L’antica chiesetta aveva ingresso su via dell’Anima, alle spalle dell’attuale e molto più grande basilica di Sant’Agnese in Agone, ricostruita a metà del ‘600 e con ingresso monumentale sulla piazza, su disegno di Francesco Borromini. In Agone sta ad indicare il luogo del martirio, ossia il Circus Agonalis. Dal nome in Agone, attraverso la corruzione volgare del termine: inavone - navone - navona, si arriva alla denominazione moderna della piazza più bella di Roma.
Con il progetto della facciata seicentesca per il Giubileo del 1650, Borromini disegnò anche la nuova fontana che il papa, Innocenzo X Pamphili, volle sormontata da un obelisco, quasi a dare alla piazza l’immagine di una nave gigante, col pennone di granito. Bernini, che vide il disegno di Borromini ed era emarginato dalla corte papale, lo corresse e propose a sua volta, con un modellino scolpito in argento massiccio fatto recapitare alla corte papale, un progetto più movimentato: quattro fiumi giganti, appoggiati a rocce suggestive, dovevano reggere l’obelisco, poggiato su caverne di pietra. Il papa su consiglio della cognata Olimpia Maidalchini Pamphili (la "Pimpaccia" di Piazza Navona, come era chiamata dal popolo) scelse il progetto di Bernini e questi tornò in auge.

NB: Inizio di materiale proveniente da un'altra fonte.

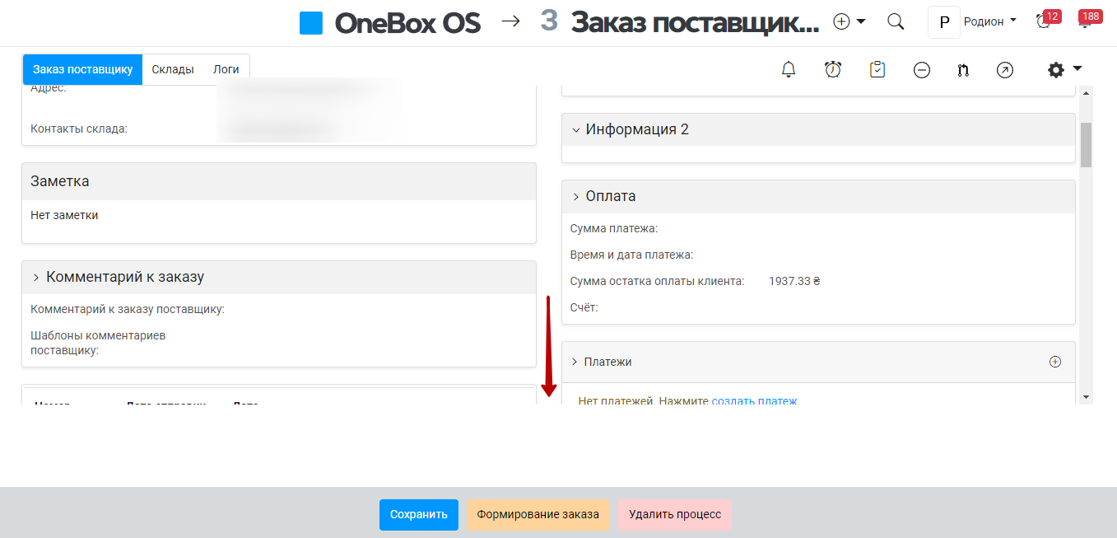
Task: Click the pull-request branch icon
Action: pyautogui.click(x=963, y=70)
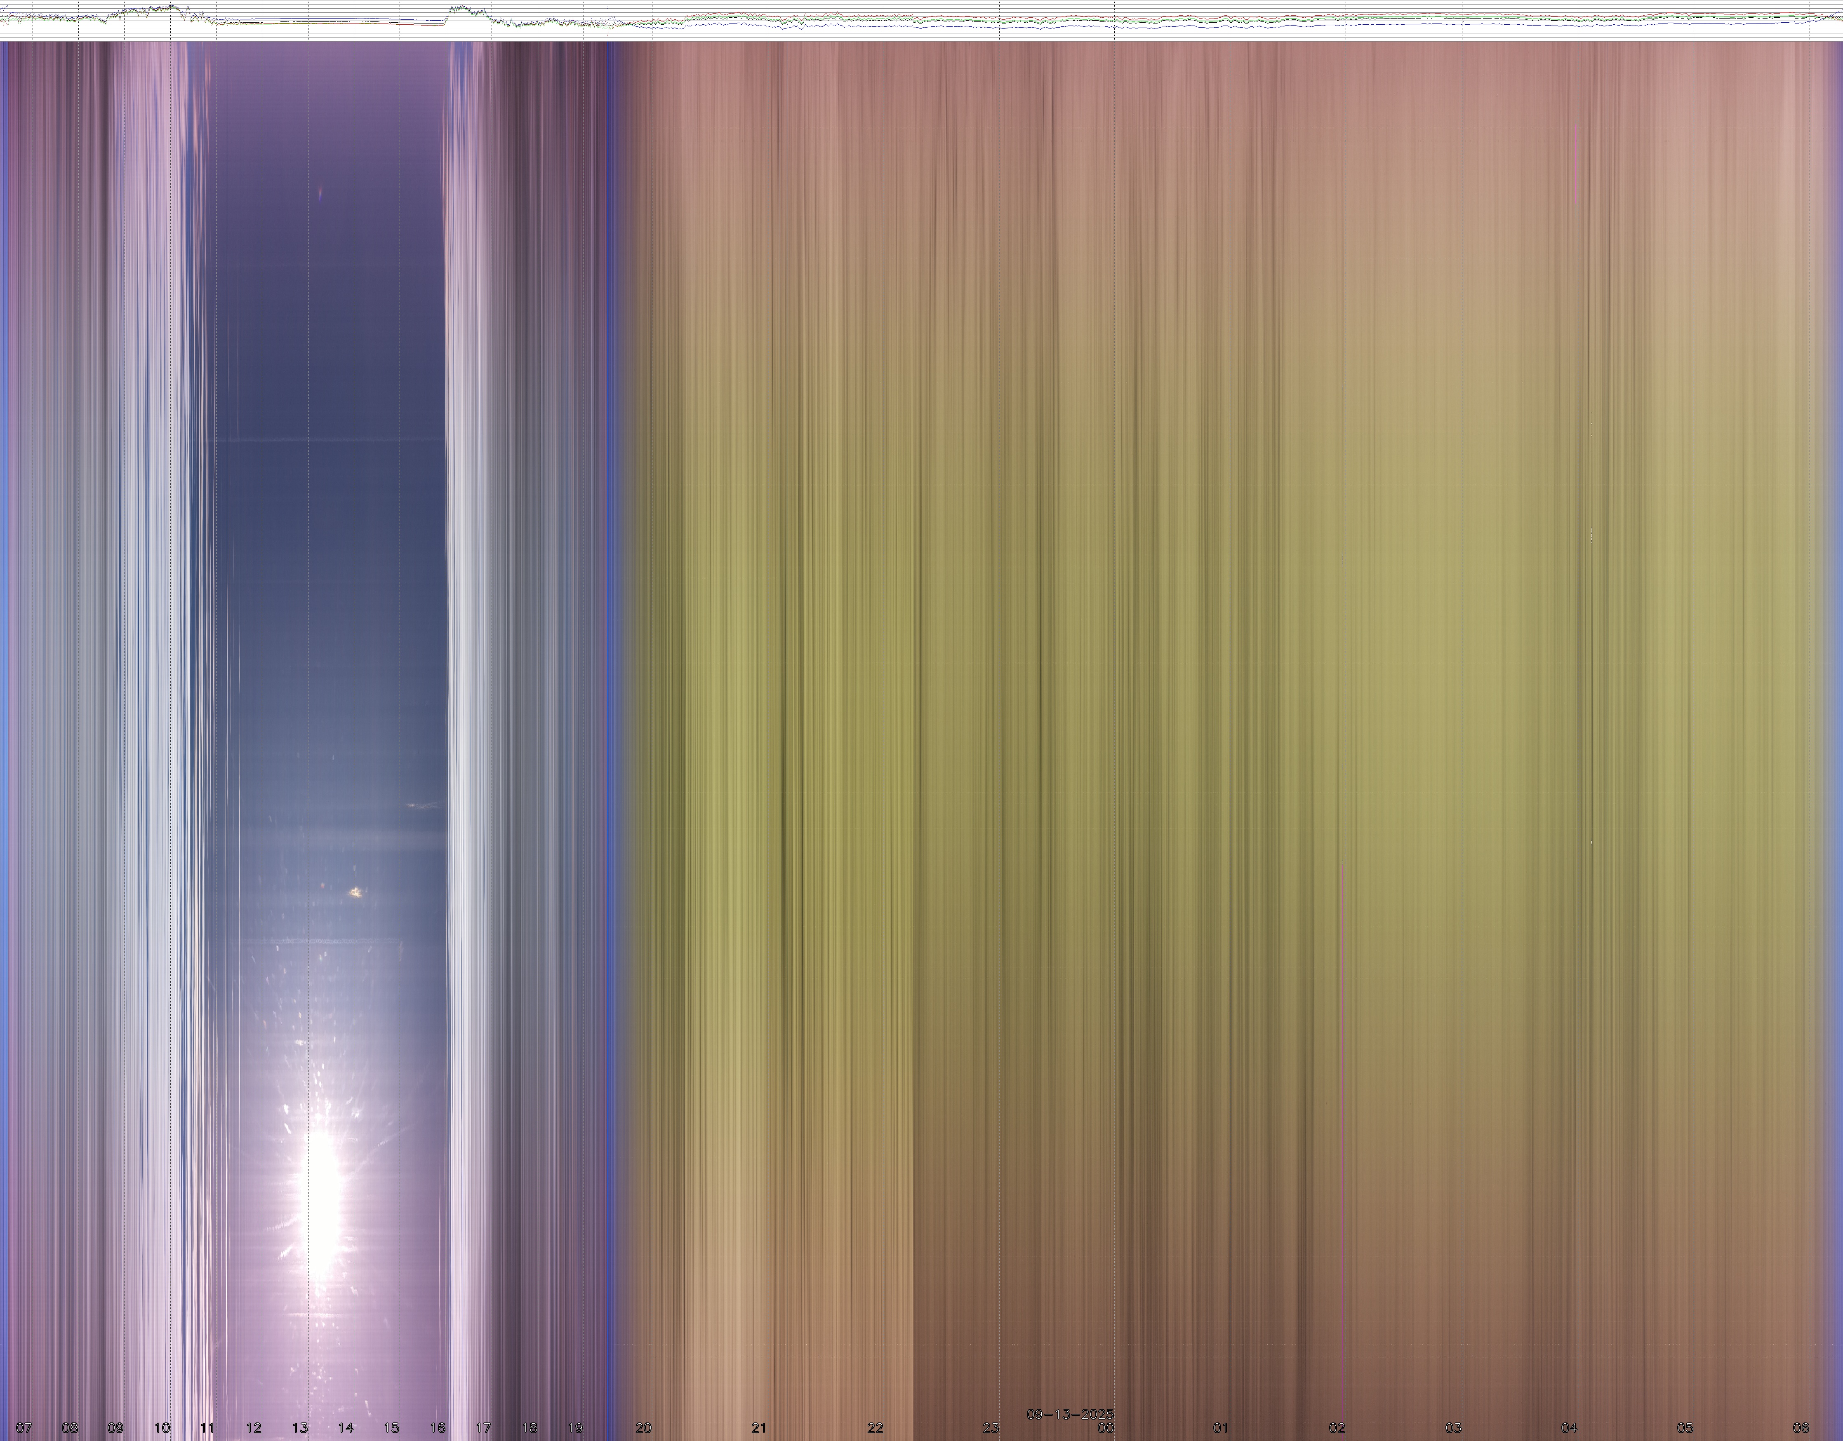Select the 03 hour label

pyautogui.click(x=1453, y=1428)
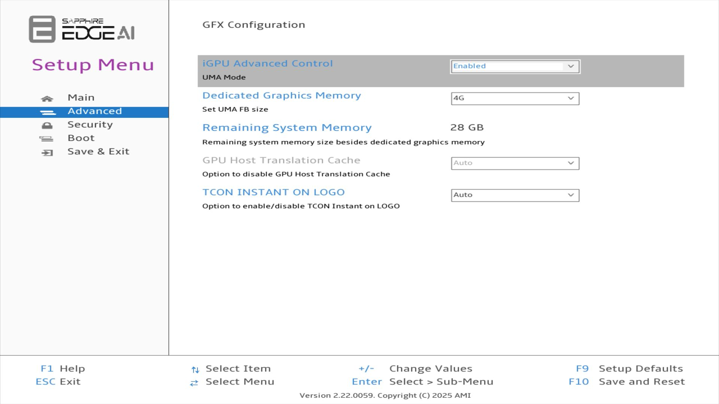
Task: Click F9 Setup Defaults
Action: coord(629,368)
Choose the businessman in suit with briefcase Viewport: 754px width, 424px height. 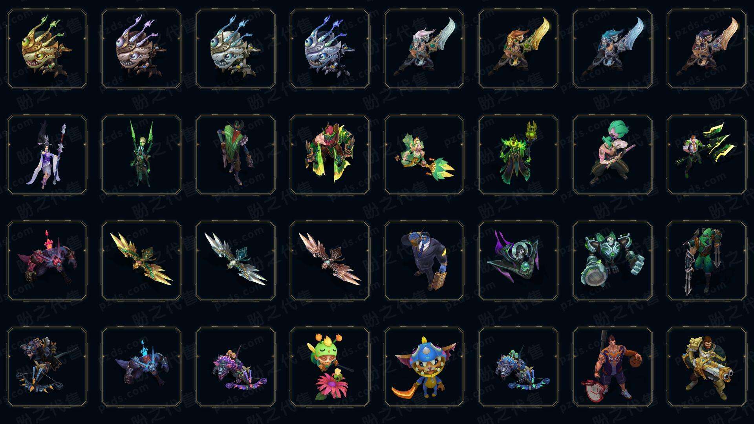click(424, 261)
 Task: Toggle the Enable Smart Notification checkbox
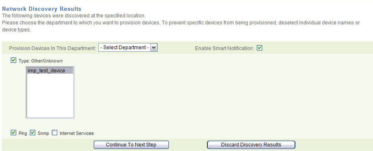click(x=260, y=48)
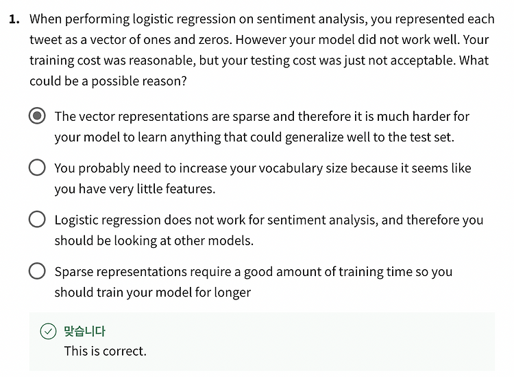Click the question line starting 'When performing logistic regression'
The height and width of the screenshot is (377, 514).
pyautogui.click(x=262, y=19)
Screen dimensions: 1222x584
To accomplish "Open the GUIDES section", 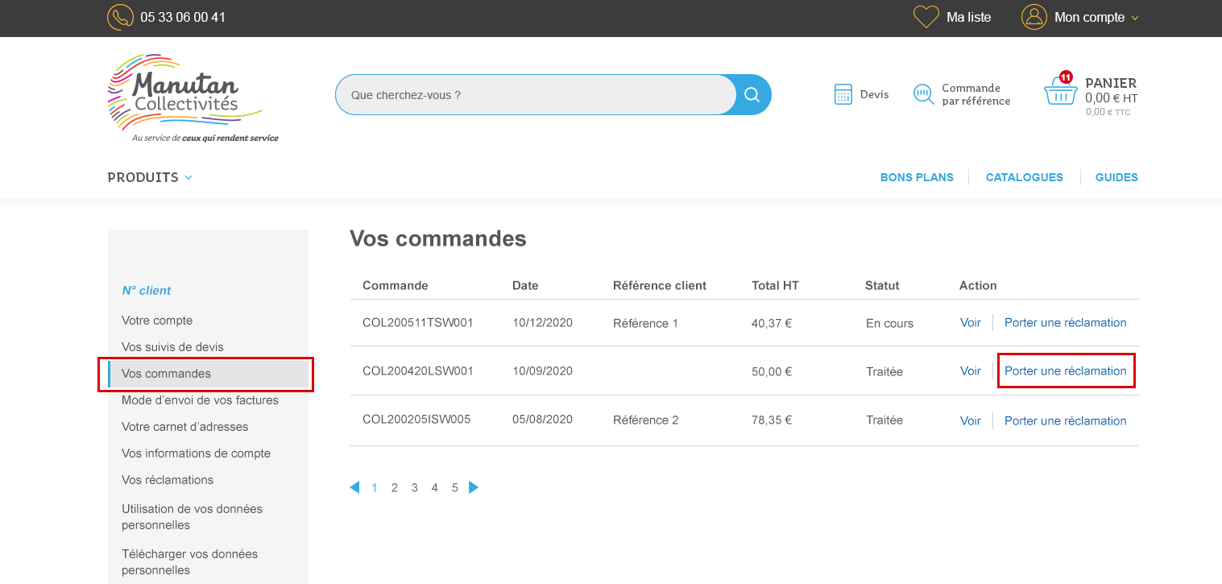I will [1116, 177].
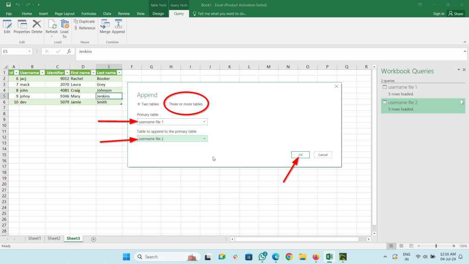469x264 pixels.
Task: Click Duplicate in the Reuse group
Action: (84, 22)
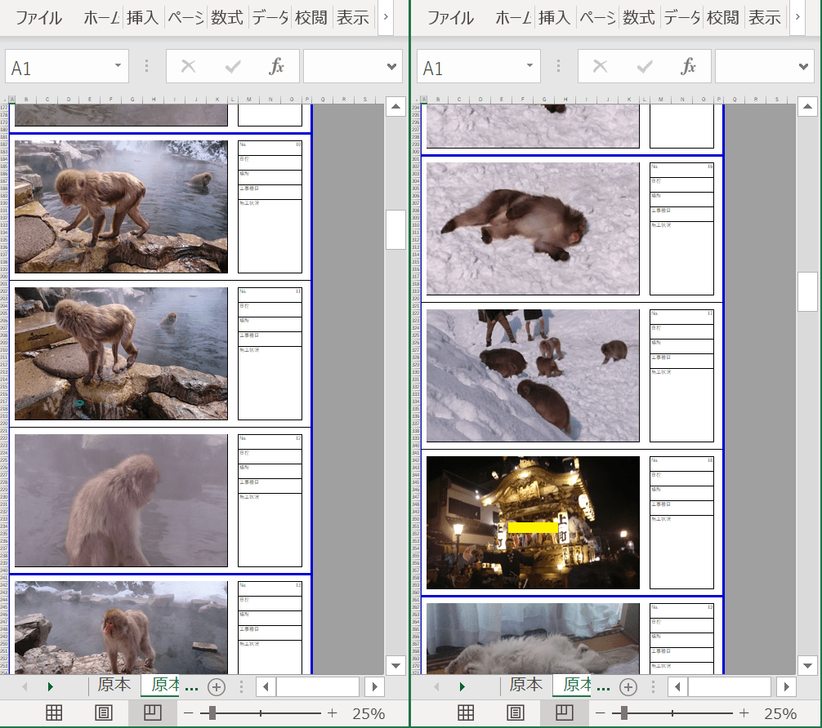This screenshot has width=822, height=728.
Task: Add a new sheet in the left window
Action: [x=216, y=686]
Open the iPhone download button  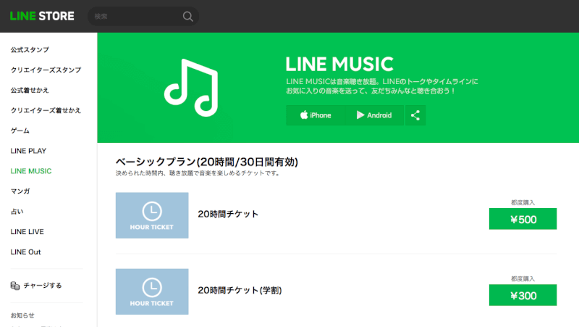tap(316, 115)
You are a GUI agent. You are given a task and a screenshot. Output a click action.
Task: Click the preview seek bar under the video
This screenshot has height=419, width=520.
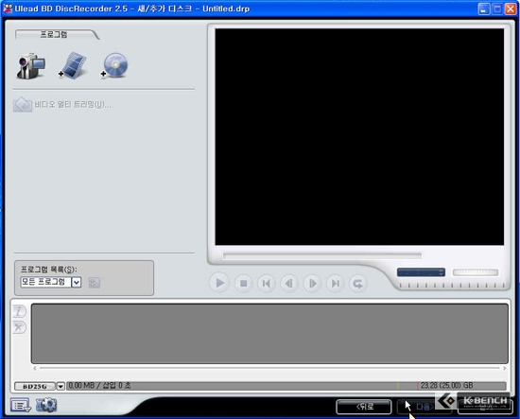click(x=322, y=255)
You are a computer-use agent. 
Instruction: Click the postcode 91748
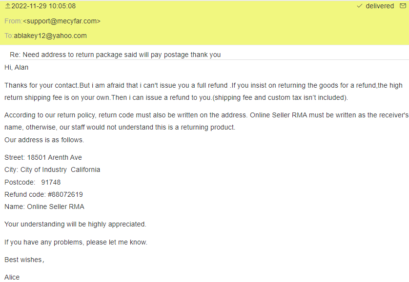point(51,182)
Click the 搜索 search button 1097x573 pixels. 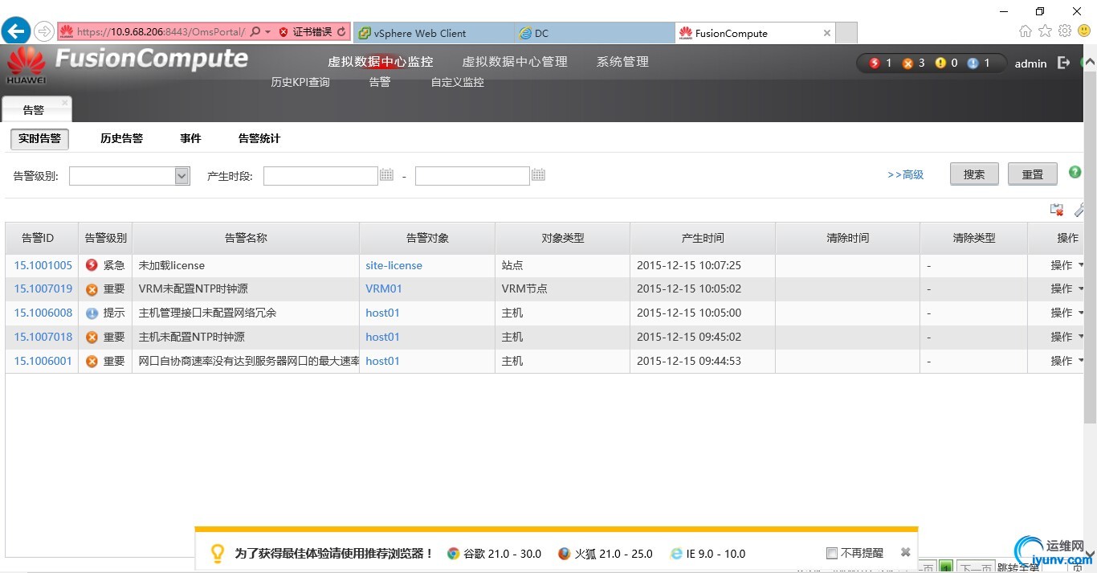pyautogui.click(x=973, y=174)
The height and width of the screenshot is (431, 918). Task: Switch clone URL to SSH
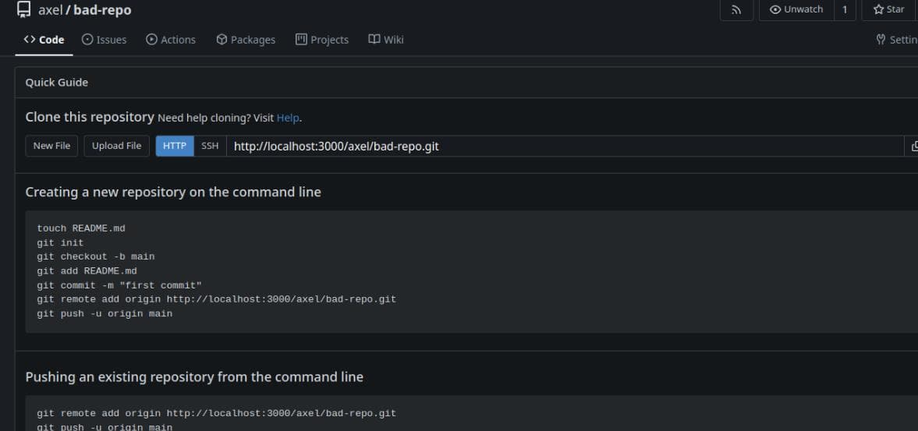point(210,147)
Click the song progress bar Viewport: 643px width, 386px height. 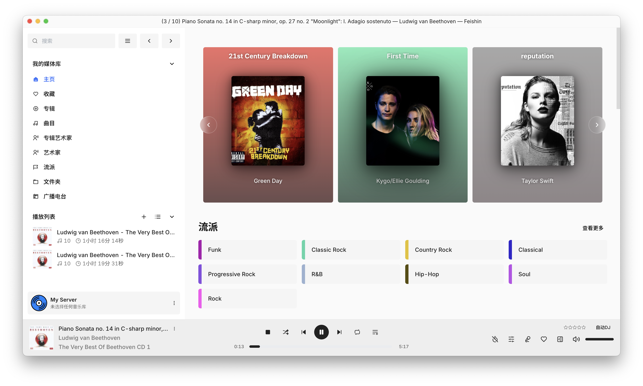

Una fortunata restituzione d’una parte del Circo agonale antico è venuta con alcuni scavi degli anni ‘30 del 1900, coincidenti con la ricostruzione di un palazzo del settore nord della piazza. Scavando sotto le cantine sono venute in luce alcune poderose arcate del Circo Agonale, verso la curva settentrionale, fino all’antico suolo di calpestìo della Roma classica. Queste grandi arcate sono visibili soprattutto dall’esterno di piazza Navona, su un lato della piazza di Tor Sanguigna, che è allineata sul tracciato di un’antica strada romana, preesistente allo stesso Stadio di Domiziano.
La strada, che prosegue ad occidente rispetto a Tor Sanguigna col nome di via dei Coronari e che ad est, sempre sullo stesso rettilineo, passa sotto l’arco di piazza Sant’Agostino e prosegue sempre più ad oriente con i nomi di via delle Coppelle e via del Collegio Capranica, non era altro che un tracciato rettilineo dell’età di Nerone, detto Via Recta. Circa un chilometro ed anche più, ai tempi di Nerone, di un’arteria di traffico diritta che partiva dall’odierna piazza Colonna e correva oltre l’intero percorso di via dei Coronari, da est ad ovest appunto, fino al Ponte Neroniano, che varcava il Tevere ed era più antico di 60 anni del Ponte Elio, costruito da Adriano e poi chiamato Ponte S. Angelo.
Fu, questa Via Recta, un Cardo Maximus di Roma imperiale, poichè partiva dal nuovo Decumanus Maximus, di andatura nord-sud, realizzato da Augusto secondo un progetto che pare fosse già di Giulio Cesare, suo padre adottivo. Questa arteria rettilinea, di un chilometro e mezzo, si chiamava via Lata, ossia larga, al tempo d’Augusto. I papi che la riattivarono a partire da metà '400, la chiamarono il Corso poichè vi fecero svolgere a carnevale le corse dei cavalli, da piazza del Popolo a piazza Venezia. Sul lato occidentale di questa via Lata Augusto fece costruire il suo centro monumentale, con l’Ara Pacis e il suo mausoleo.
*Itinerario da percorrere in circa due ore, con partenza in Piazza di Pietra ed arrivo a Piazza di Tor Sanguigna. Ingresso gratuito in tutti i monumenti.